# US citizens tax issues in Spain



## bomzi508 (Jun 15, 2021)

Hello,
My wife and I are US citizens currently living in India. We are planning on moving to Barcelona on the Non Lucrative visa. Both of us are artists and have savings and income sources in the US and in India.

Since we are US citizens, the US requires us to declare and pay tax on our global income. We pay taxes on our Indian income in India and include that in our tax filings to the US government.

Does Spain have the same requirement regarding global income?
Which country would we have to pay global taxes in, Spain or the US? Both?
Since the US tax levels are lower than Spain, will we have to pay the difference in Spain? How would this work?

I'm not opposed to paying taxes at all. If you make lots of money, you should pay lots of tax! That's one of those "good problems" to have!

I'm just trying to understand how it would work for us.

Greatly appreciate any advice!


----------



## Bevdeforges (Nov 16, 2007)

The US is the only country that insists on taxing their citizens no matter where in the world they live. I assume you are taking the Foreign Tax Credit on your income from India - but if you're working in India and drawing wages, you may also be using the Foreign Earned Income Exclusion to avoid double taxation.

There is an income tax treaty between the US and Spain and that will determine how you avoid double taxation and which country will have the "primary" claim on taxing your income from various locations. 




__





Spain - Tax Treaty Documents | Internal Revenue Service


Spain - Tax Treaty Documents




www.irs.gov





Depending on what kind of income you are getting (i.e. salary, investment income, rental income, pension etc.) normally your country of residence gets first dibs, though not always. The "other" country may grant a tax credit in the amount of tax you paid to your country of residence, or they may have a different way of handling things. But in any case, you usually can avoid paying double taxes on the same income, though in total you may wind up paying the higher rate on any given amount of income.


----------



## Moulard (Feb 3, 2017)

Taxation of your US sourced income would be governed by the US-Spain tax treaty which Bev has linked to above. As you are aware the US will tax you on your global income by virtue of your citizenship, and this will continue. If you are not earning any income in Spain given the non-lucrative visa, then your US taxes are not likely to be impacted much - except perhaps reporting Spanish bank account and interest reporting.

I am not familiar with Spanish taxes, but I would assume that once you are a tax resident of Spain you would report your global income to Spanish tax authorities by virtue of your tax residency. 

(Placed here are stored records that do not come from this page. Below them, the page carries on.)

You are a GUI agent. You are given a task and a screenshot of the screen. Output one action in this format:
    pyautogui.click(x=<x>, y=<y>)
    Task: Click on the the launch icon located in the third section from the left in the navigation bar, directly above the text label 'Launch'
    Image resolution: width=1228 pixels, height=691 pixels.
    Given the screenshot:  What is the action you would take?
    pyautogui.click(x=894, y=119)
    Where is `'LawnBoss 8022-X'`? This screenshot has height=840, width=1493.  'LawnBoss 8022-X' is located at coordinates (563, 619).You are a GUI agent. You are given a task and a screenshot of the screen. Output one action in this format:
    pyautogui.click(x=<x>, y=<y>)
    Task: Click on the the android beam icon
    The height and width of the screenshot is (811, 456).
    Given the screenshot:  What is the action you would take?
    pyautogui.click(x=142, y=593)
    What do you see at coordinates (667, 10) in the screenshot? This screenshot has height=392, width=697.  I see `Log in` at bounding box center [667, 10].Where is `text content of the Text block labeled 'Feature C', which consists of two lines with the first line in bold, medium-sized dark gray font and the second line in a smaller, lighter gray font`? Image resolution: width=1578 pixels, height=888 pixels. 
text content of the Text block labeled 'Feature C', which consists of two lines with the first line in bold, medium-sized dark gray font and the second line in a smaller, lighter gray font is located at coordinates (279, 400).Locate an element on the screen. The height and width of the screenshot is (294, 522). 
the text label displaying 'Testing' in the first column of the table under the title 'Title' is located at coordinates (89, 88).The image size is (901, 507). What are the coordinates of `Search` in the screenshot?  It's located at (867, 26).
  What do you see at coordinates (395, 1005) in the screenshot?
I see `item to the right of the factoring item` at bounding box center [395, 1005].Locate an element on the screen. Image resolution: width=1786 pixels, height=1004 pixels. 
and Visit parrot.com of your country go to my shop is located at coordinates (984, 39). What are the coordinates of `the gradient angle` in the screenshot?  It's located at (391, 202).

Taxation of your Indian sourced income would be governed by the India-Spain tax treaty. A quick skim of the new protocol that came into force in 2019 suggests that for Indian sourced income or capital gains Spain will allow a deduction from Spanish taxes equal to the amount of income tax paid in India.

The India - Spain tax treaty can be sourced here...





International Taxation >Double Taxation Avoidance Agreements







www.incometaxindia.gov.in





On the Indian side, once you are no longer deemed a tax resident you Indian sourced income would be taxed at the Non-Resident rate.


----------



## bomzi508 (Jun 15, 2021)

Thank you for the great info! I'll look through these and have a chat with my ca.


----------